She lived a hard life as an outcast. Life was difficult anyway. It is more difficult when one is alone. I do not mean lonely--I mean alone. She would come to the well at a time when no one else was there. She had enough of all the trash talk. Yes she was a loser--five different men had taken all they could from her. She was now in the hands of the sixth. She was a traded commodity, not a person.
Then this Jewish man appeared at the well. He was alone. Instead of avoiding her like all others, he approached her and asked her for water. Such a strange request. Such a tender voice. His voice and demeanor seemed to foreign to the harsh words and world she was used to hearing. She could not resist conversation with him.

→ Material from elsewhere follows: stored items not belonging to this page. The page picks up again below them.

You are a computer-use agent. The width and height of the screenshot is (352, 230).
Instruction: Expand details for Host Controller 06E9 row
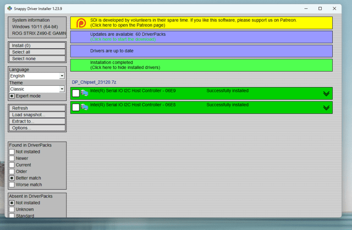(326, 94)
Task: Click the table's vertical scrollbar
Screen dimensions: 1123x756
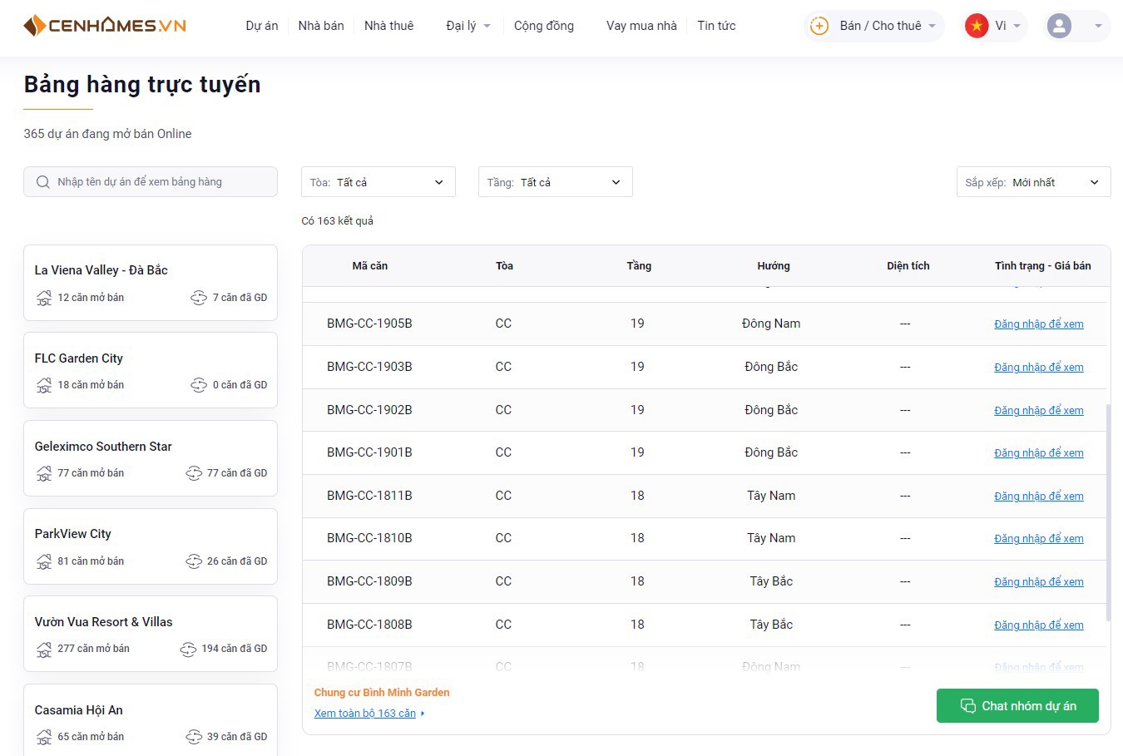Action: coord(1108,511)
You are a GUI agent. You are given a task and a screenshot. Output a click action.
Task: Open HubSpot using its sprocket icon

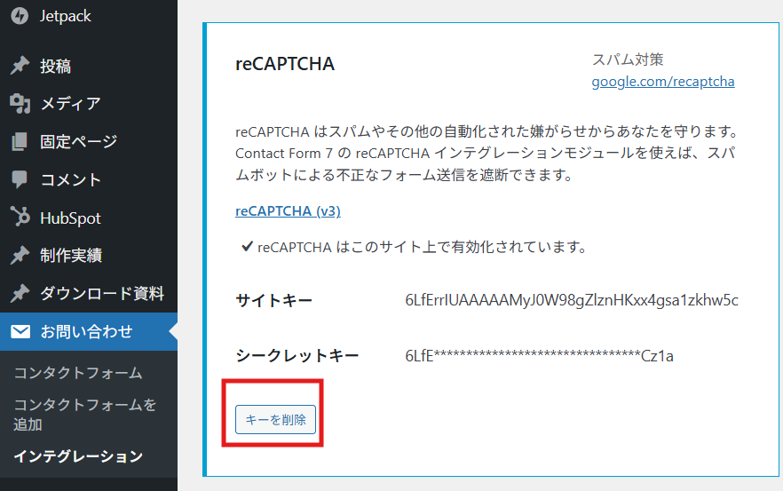click(20, 218)
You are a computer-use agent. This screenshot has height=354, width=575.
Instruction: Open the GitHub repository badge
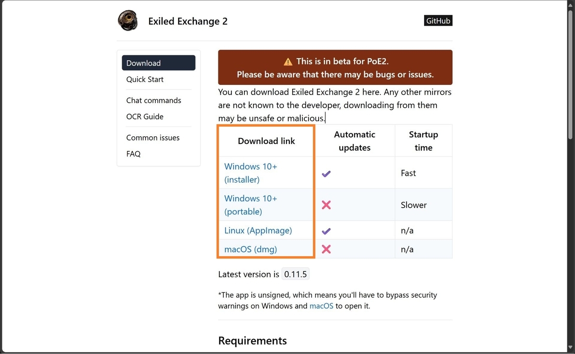click(x=437, y=20)

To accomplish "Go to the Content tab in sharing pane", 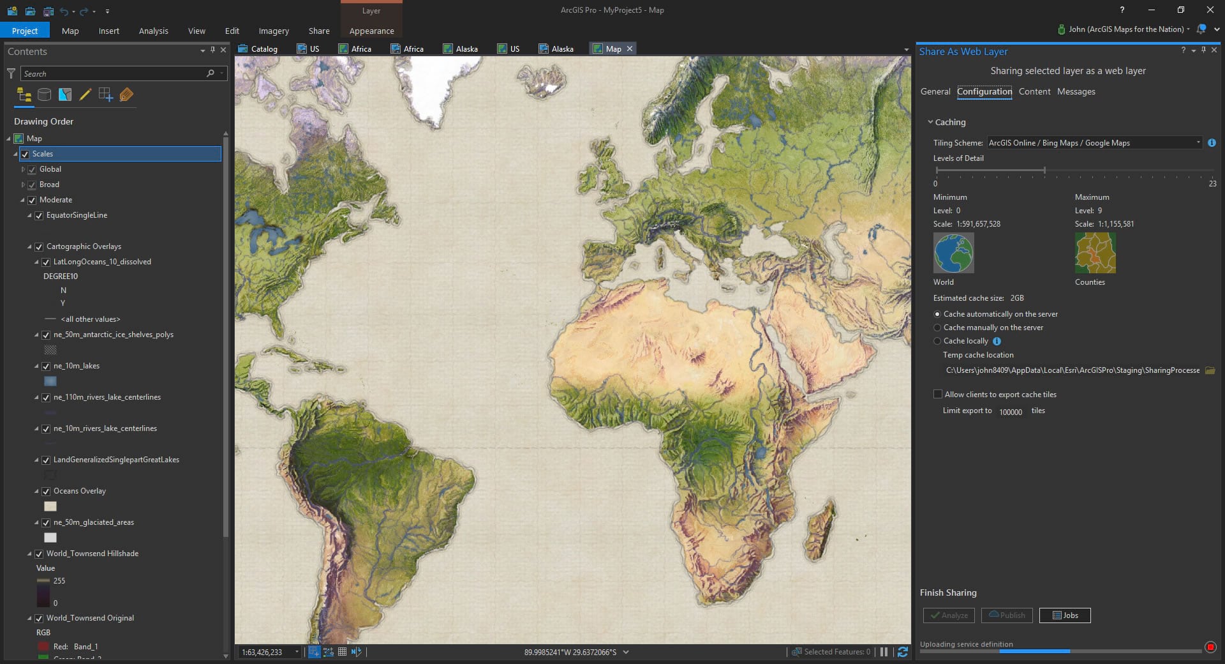I will (1034, 91).
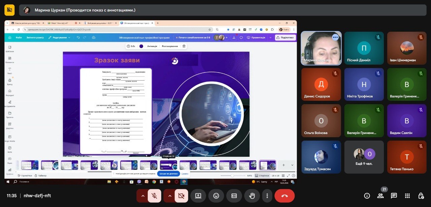Open the chat panel icon
Screen dimensions: 431x207
(394, 196)
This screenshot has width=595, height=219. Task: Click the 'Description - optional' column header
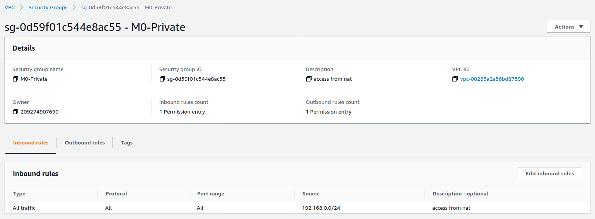pos(460,194)
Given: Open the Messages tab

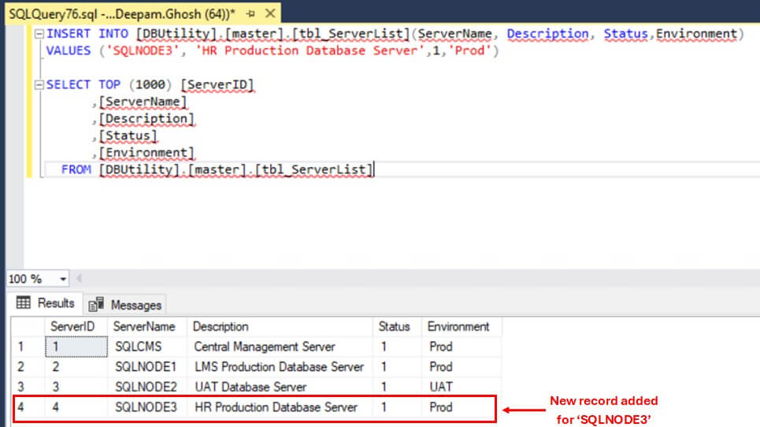Looking at the screenshot, I should click(x=126, y=304).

He offered her water! But it was talk about a different kind of water. Of course her first thought was to make life easier. YES, MAKE LIFE EASIER. But then he told her things that she knew about herself but he was not supposed to know. There was a part of her that believed this man was what he said he was--the Messiah. Without thinking about her water jar, she went back to her city and spread the news about what happened. For the first time in a long way, she felt as though she was loved and appreciated. This man had given her this gift!
For some strange reason which she could not understand--life WAS easier.
I live an easy life. But even my life is easier when I have Jesus speaking words of life to me.
Today in Cambodia a child under the age of five will spend all day searching through trash in the dump site. If the child is lucky, the child will find enough recycling materials that will be worth fifty cents. Also on a lucky day the child will find a piece of clothing or broken toy they will hold on to with great pride.
There will be a group of children, brothers and sisters, who will make their way with their family across the Syrian border out of the war zone. The only possessions they have is in their arms or a bag that they have been carrying for days. Food is minimal. When they cross the border into safety, there is little or no assurance of safety--food, lodging, etc. Yet there is little or no choice about whether to make the journey or not. To stay would mean death.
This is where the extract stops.